Records from a data source
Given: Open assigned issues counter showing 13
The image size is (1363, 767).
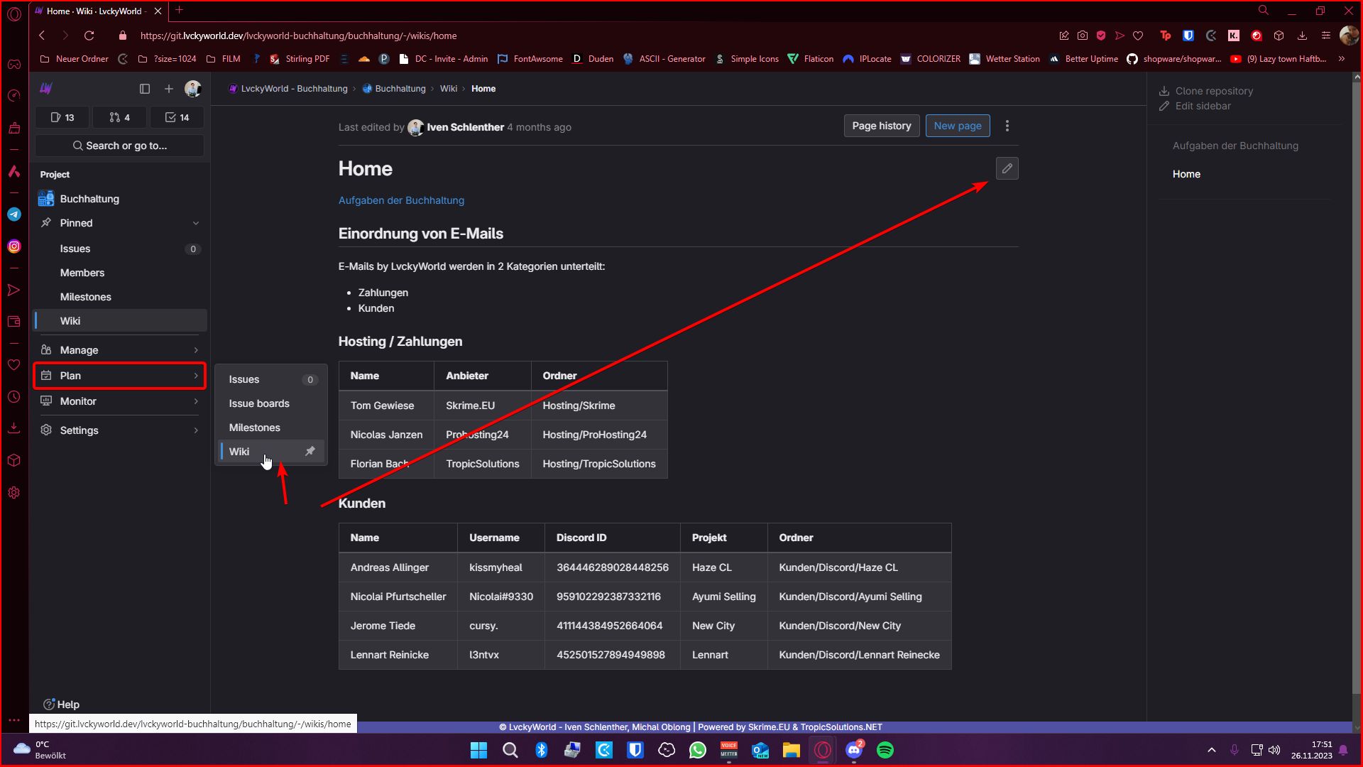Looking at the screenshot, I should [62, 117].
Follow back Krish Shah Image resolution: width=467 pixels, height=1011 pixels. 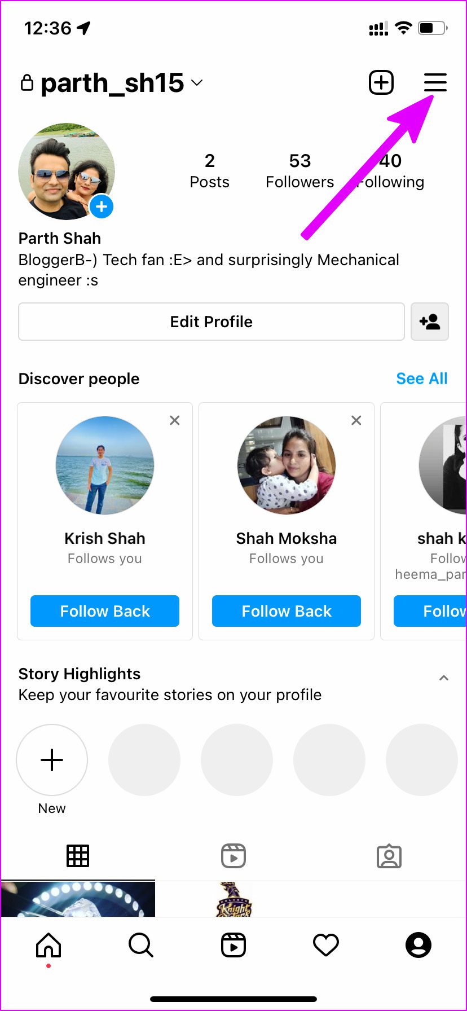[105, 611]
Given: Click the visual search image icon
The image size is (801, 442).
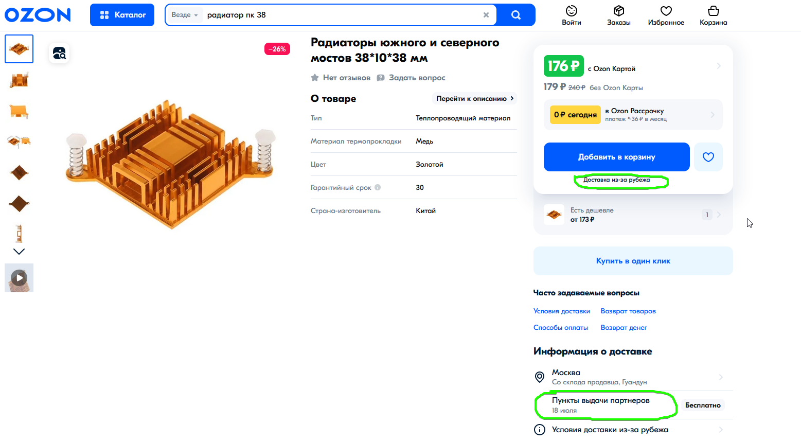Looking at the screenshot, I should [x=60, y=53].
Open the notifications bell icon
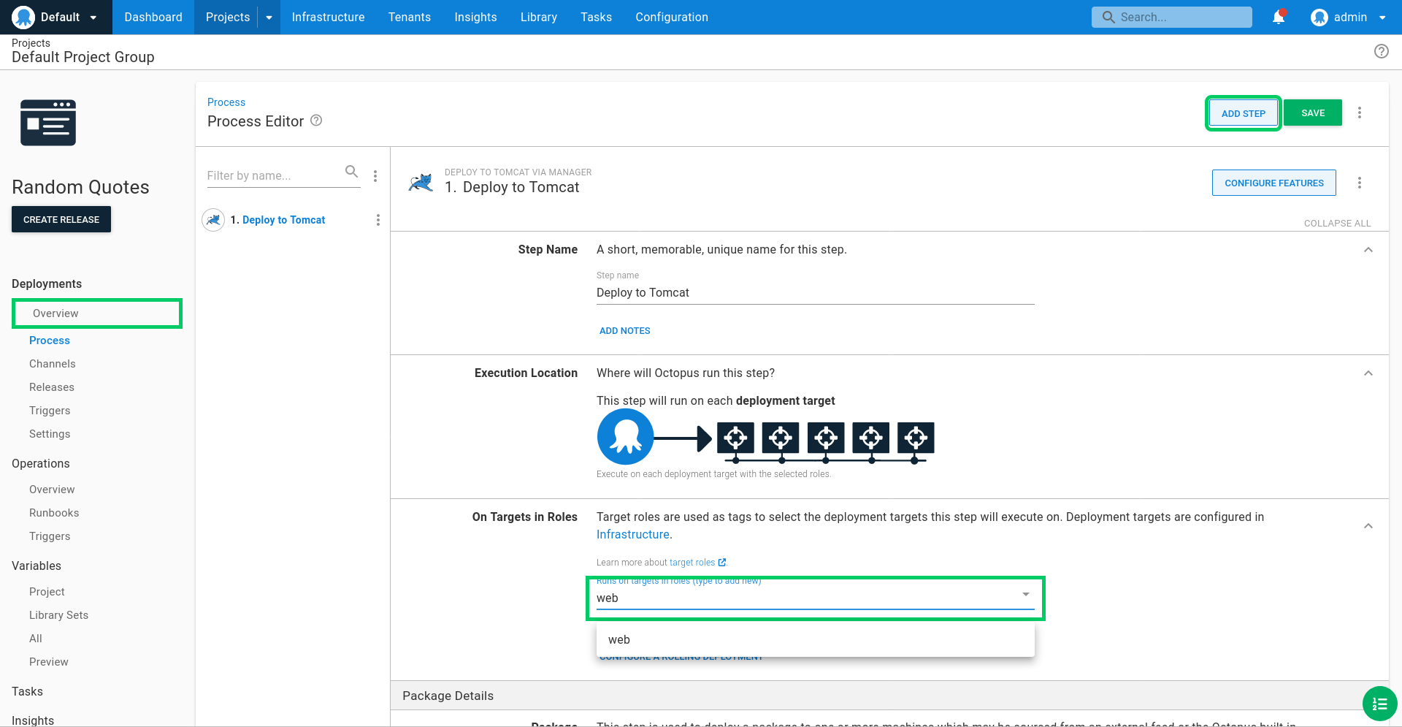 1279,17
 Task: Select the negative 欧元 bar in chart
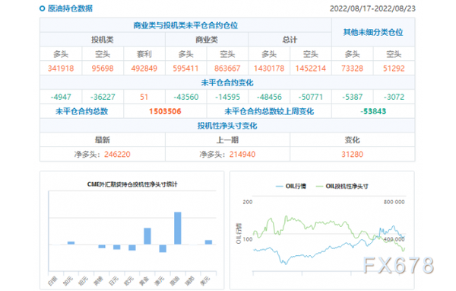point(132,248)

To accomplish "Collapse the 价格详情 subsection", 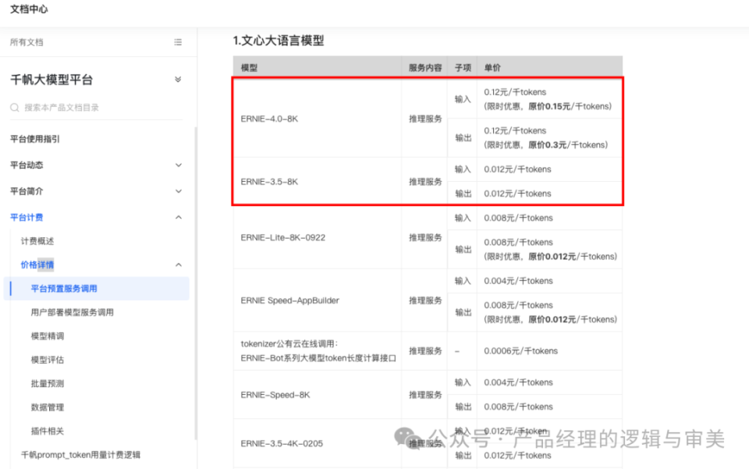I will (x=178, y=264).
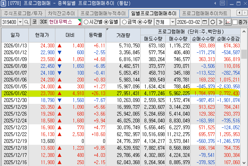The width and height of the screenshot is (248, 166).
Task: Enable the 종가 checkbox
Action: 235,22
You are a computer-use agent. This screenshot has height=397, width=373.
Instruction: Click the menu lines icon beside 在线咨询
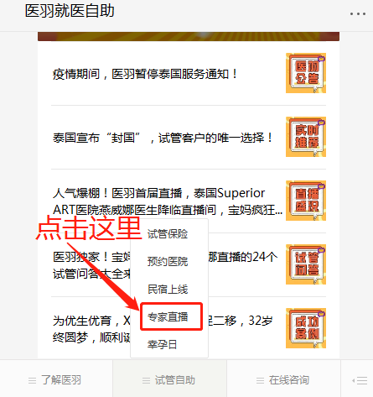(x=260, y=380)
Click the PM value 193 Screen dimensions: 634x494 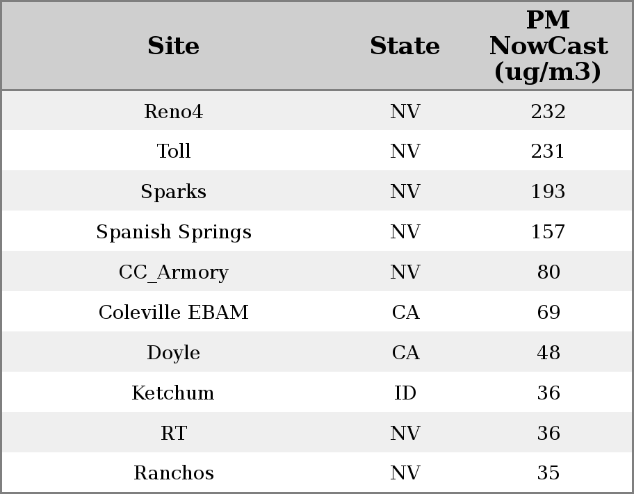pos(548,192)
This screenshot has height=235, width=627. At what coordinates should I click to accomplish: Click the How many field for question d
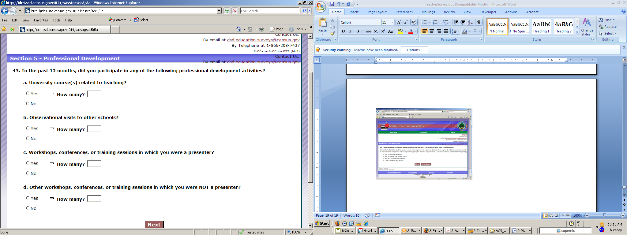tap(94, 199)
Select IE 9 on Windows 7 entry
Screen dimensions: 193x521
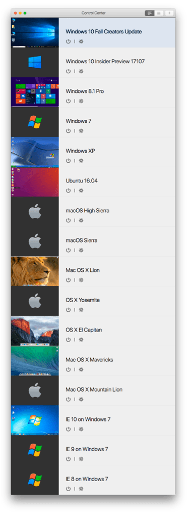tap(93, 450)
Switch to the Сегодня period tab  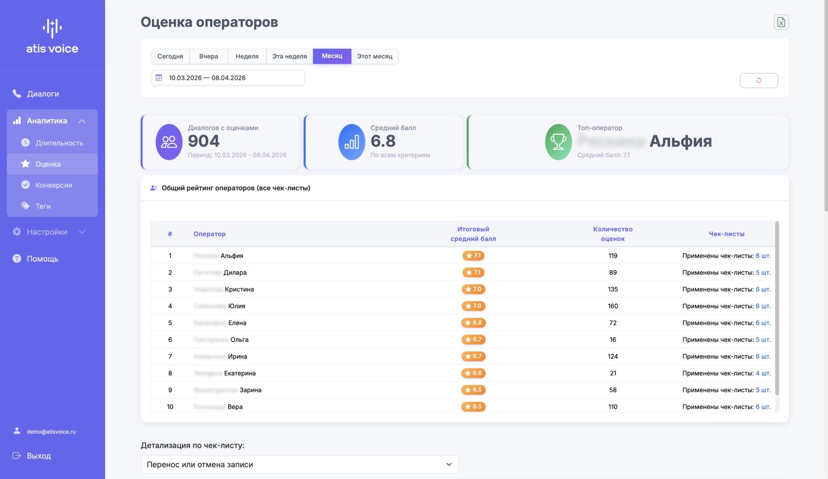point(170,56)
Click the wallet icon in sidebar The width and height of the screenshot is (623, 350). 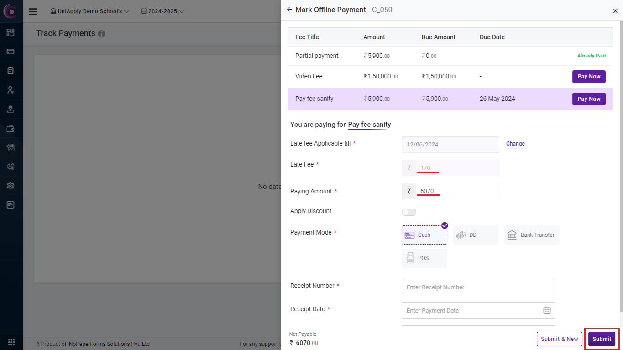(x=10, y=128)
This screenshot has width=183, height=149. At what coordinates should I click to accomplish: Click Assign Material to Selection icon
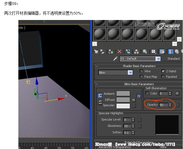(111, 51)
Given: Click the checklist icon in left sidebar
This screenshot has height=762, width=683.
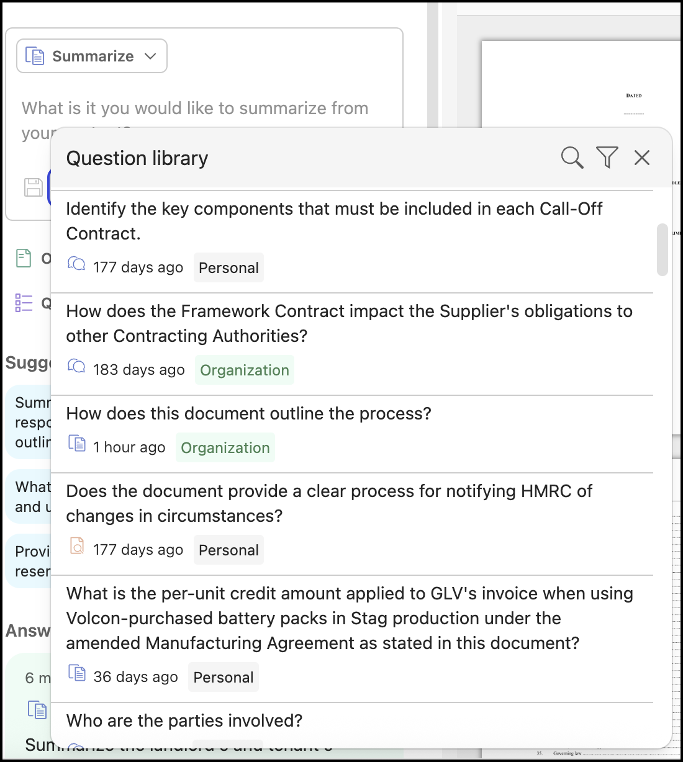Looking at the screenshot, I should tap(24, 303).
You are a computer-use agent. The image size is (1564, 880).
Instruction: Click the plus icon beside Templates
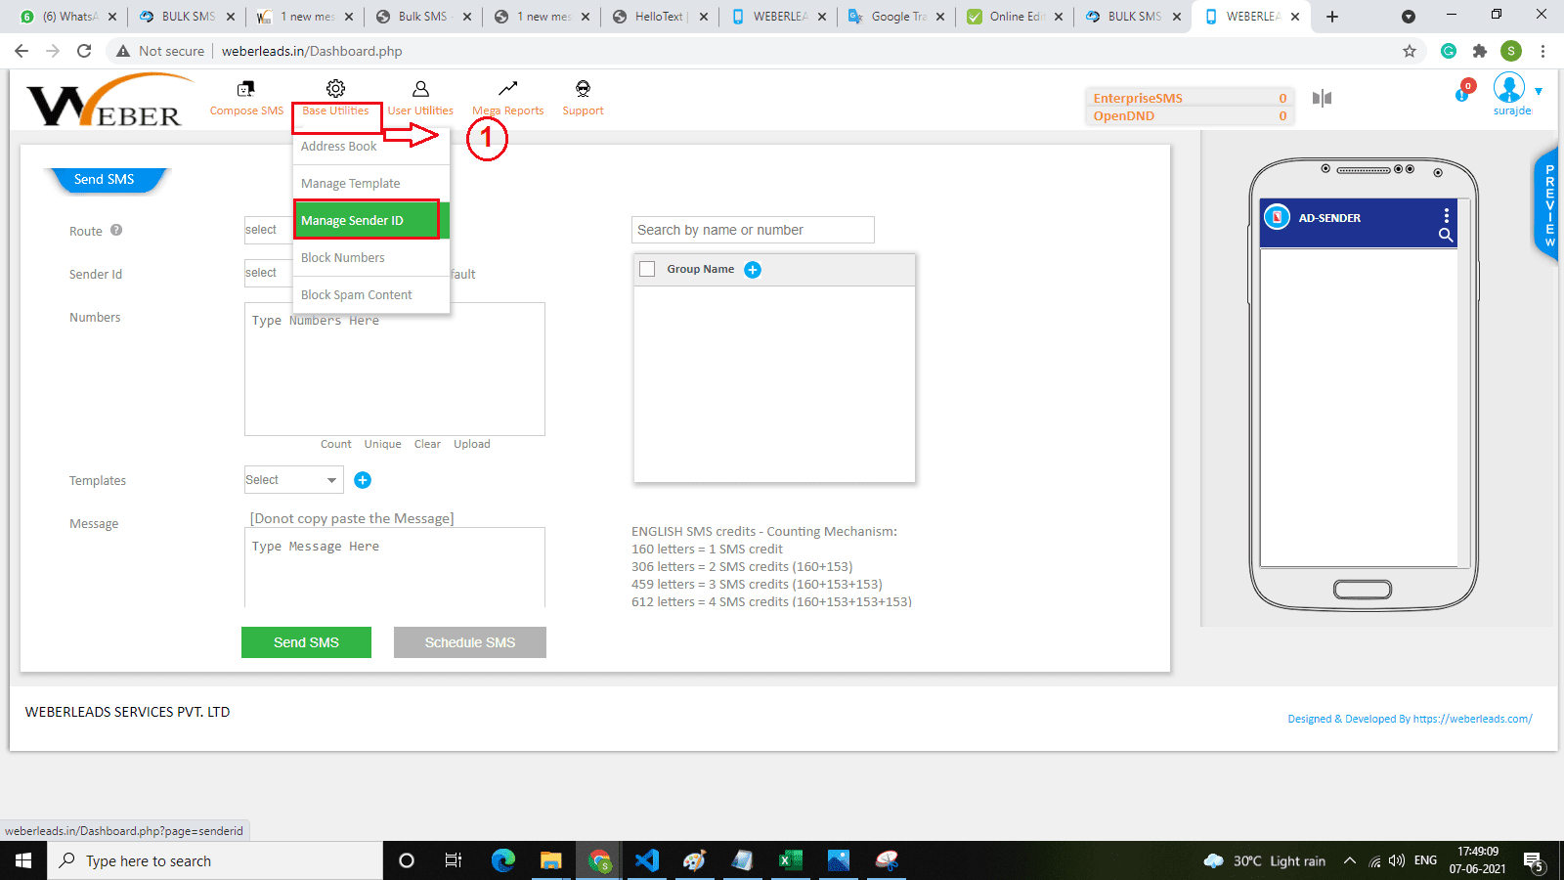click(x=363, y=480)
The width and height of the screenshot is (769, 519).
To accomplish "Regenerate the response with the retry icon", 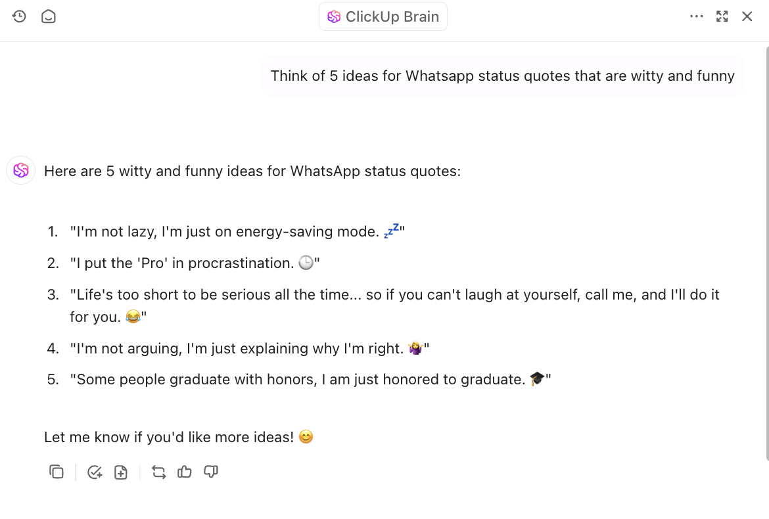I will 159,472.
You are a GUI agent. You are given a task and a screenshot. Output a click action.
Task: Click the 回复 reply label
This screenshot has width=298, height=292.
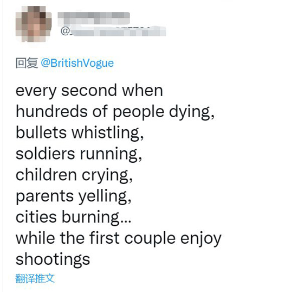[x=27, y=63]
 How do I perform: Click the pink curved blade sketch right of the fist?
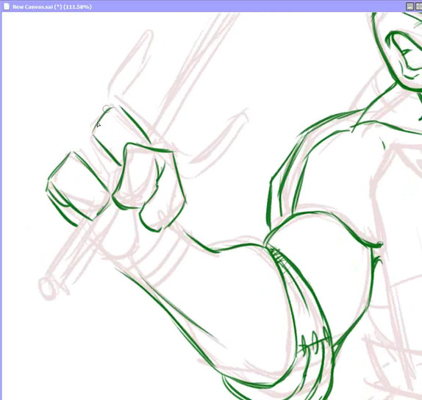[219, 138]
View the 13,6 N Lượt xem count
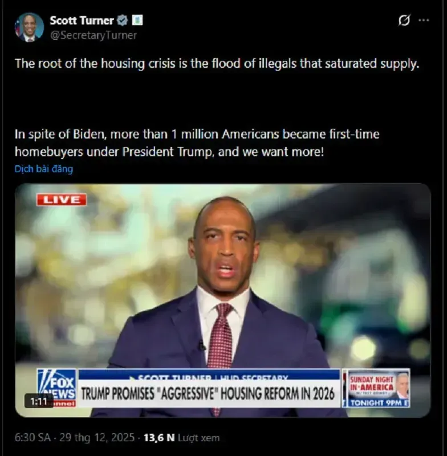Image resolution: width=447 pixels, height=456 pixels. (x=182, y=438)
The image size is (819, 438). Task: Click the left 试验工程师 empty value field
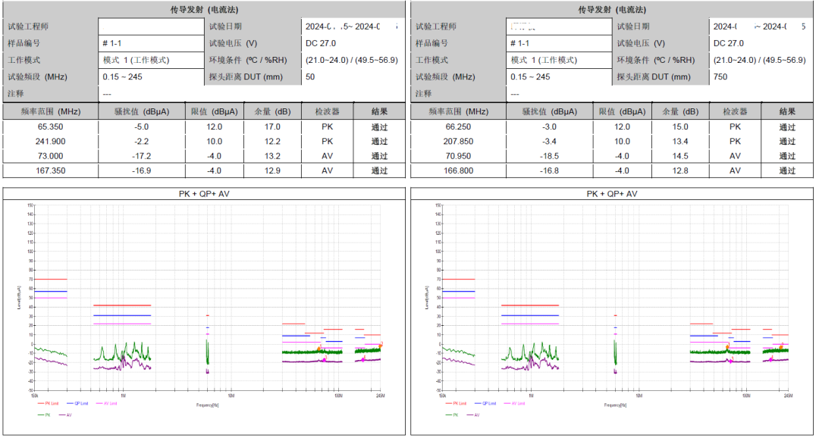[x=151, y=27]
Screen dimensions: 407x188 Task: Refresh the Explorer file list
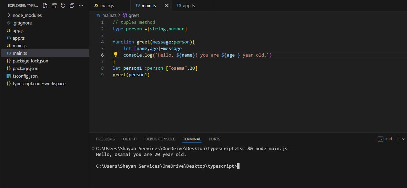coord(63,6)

Direction:
How many of the lines above contain the string "size"? Reply with the number alone.

Solution for this exercise:
4